Reporting Process and subsequent action
Disclosure can be submitted via firstname.lastname@example.org. In order for the whistleblower to be protected under the policy; the whistleblower must disclose his/her name, NRIC number and contact details. The disclosure must at least have details of person(s) involved, nature of allegation, when and where the incident took place as well as supporting evidence, if any. The Group shall (i) record all reported complaints or concerns, (ii) consider the seriousness and credibility of the complaint or concern raised and (iii) proceed accordingly in determining the appropriate action. Some complaints or concerns may be resolved without requiring investigation.

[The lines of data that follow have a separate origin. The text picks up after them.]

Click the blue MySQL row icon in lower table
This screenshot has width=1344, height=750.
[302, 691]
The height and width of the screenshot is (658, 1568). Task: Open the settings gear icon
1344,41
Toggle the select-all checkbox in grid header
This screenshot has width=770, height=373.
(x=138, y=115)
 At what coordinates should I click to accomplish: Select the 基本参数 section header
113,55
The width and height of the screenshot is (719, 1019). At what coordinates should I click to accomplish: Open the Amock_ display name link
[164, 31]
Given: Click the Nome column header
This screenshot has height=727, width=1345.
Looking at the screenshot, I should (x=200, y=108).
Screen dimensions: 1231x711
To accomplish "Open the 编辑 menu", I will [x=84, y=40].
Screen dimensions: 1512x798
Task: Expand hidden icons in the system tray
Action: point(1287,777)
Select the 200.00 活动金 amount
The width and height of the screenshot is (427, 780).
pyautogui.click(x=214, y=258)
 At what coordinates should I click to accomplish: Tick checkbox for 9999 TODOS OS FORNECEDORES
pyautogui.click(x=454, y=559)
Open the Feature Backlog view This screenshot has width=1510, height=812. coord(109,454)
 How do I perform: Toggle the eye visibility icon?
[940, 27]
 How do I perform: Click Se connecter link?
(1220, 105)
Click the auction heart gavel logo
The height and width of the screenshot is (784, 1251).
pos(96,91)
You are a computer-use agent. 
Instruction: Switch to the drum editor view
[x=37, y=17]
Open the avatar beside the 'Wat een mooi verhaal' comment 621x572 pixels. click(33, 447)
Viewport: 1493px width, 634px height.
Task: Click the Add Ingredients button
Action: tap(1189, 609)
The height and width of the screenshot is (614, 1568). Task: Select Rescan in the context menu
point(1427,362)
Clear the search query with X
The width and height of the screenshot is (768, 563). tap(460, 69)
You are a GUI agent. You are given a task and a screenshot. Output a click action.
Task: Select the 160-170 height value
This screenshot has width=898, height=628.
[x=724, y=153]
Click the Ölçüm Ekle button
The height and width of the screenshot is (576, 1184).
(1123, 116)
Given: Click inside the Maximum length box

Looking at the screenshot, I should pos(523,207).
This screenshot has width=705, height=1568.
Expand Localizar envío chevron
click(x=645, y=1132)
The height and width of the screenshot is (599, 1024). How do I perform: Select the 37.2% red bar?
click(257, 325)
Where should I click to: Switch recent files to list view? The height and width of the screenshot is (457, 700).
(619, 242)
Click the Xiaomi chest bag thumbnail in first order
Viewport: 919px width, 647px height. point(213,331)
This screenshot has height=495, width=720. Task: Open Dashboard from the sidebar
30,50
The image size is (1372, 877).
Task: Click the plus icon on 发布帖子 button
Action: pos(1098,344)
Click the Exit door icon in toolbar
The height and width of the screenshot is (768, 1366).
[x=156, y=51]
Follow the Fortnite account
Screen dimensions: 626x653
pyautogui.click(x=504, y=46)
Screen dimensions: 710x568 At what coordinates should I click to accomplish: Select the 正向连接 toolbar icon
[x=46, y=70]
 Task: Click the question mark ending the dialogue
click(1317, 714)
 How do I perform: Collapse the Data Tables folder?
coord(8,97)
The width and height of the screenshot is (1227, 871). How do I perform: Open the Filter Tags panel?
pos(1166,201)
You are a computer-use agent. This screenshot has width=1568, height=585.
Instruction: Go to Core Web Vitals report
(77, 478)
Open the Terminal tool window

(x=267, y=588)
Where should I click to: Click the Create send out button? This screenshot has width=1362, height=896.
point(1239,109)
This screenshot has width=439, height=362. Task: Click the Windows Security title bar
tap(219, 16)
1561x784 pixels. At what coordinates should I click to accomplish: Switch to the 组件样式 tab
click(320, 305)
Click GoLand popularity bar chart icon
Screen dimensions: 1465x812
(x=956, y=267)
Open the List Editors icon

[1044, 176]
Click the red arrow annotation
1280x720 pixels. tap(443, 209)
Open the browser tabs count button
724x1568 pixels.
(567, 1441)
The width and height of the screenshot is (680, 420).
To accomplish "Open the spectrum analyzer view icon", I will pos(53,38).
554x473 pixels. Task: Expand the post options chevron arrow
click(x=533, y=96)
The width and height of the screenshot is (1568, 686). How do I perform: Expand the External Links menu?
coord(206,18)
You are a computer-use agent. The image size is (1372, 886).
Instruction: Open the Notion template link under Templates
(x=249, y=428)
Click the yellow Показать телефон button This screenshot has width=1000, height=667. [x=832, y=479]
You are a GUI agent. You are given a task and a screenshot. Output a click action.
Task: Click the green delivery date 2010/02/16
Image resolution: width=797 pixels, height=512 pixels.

On a case-to-case basis, the Group may also engage external auditors, investigators and/or legal counsel to assist in the investigation and analysis of the results thereof. The conclusions of the investigation shall be reviewed by the Audit Committee. The Audit Committee may decide on placing any investigation report before the Board of Directors depending on the gravity and magnitude of the violation.
The Group will treat all such disclosures in a confidential and sensitive manner. The identity of the individual making the allegation may be kept confidential so long as it does not hinder or frustrate any investigation. However, the investigation process may reveal the source of the information and the individual making the disclosure may need to provide a statement as part of the evidence required.
No discrimination or retaliation
The Group will ensure that there will be no discriminatory or retaliatory action against any employee or third party who reports a concern in good faith based on his/her personal knowledge. If a person believes that he or she has been retaliated, threatened, intimidated against for reporting or participating in an investigation, he/she should immediately report such perceived retaliation to the Audit Committee and the Board. All such reports will also be investigated confidentially.
Allegations made in bad faith and without any factual substance may result in disciplinary action or other appropriate reaction.
The Group may review and modify this Policy to maintain compliance with applicable laws and regulations, and operations policy within the Group. This policy was approved by the Board on 14 February 2017.